In other words, it may be possible to be fat and fit, at least where preventing heart disease is concerned, says C. Noel Bairery Merz, MD, and colleagues from Cedars-Sinai Medical Center in Los Angeles. She and her colleagues found that among overweight women undergoing evaluation for possible coronary heart disease, those who rarely or never performed strenuous activities were more likely to have signs of insulin resistance -- a risk factor for type 2 diabetes and heart problems related to it. In addition, inactive women also had much higher blood levels of triglycerides, a harmful form of fat, than the active women.
"We were interested in evaluating the role of obesity and physical activity, and prior data had suggested that obesity probably is not the true risk factor for heart disease, that it might just be a [sign] for physical inactivity," says Merz, director of preventive cardiology at Cedars-Sinai and associate professor of medicine at the University of California at Los Angeles.
They looked at nearly 700 overweight women whose doctors had ordered angiography, an imaging of the blood vessels supplying the heart, because of a suspicion of coronary artery disease. The women were defined as being overweight if they had a body mass index of 25 or greater, equivalent to being 20% or more above ideal body weight.

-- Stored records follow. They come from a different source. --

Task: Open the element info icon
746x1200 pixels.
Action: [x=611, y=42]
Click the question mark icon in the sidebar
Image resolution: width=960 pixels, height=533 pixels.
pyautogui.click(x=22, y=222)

Only 14% of the women were considered to be physically active, meaning that during their daily activities -- working, housework, recreation, etc. -- they tended to do things more actively than others, such as taking stairs rather than the elevator.
"When we looked at those 14% -- these are fat ladies but physically active -- they had much lower blockages of their coronary arteries, much lower fasting blood sugars, they had narrower waists, and they had much lower triglycerides, and when we lump those together, that's a bit of the insulin-resistance syndrome," Merz tells WebMD. "These overweight ladies are at risk for insulin resistance and diabetes, but if you're physically active, then the overweight part doesn't turn into insulin resistance."
You don't have to be overweight to see real benefits from even modest exercise, agrees I-Min Lee, MBBS, ScD, associate epidemiologist at Brigham and Women's Hospital and associate professor of medicine at Harvard Medical School in Boston. Lee is the author of the JAMA article.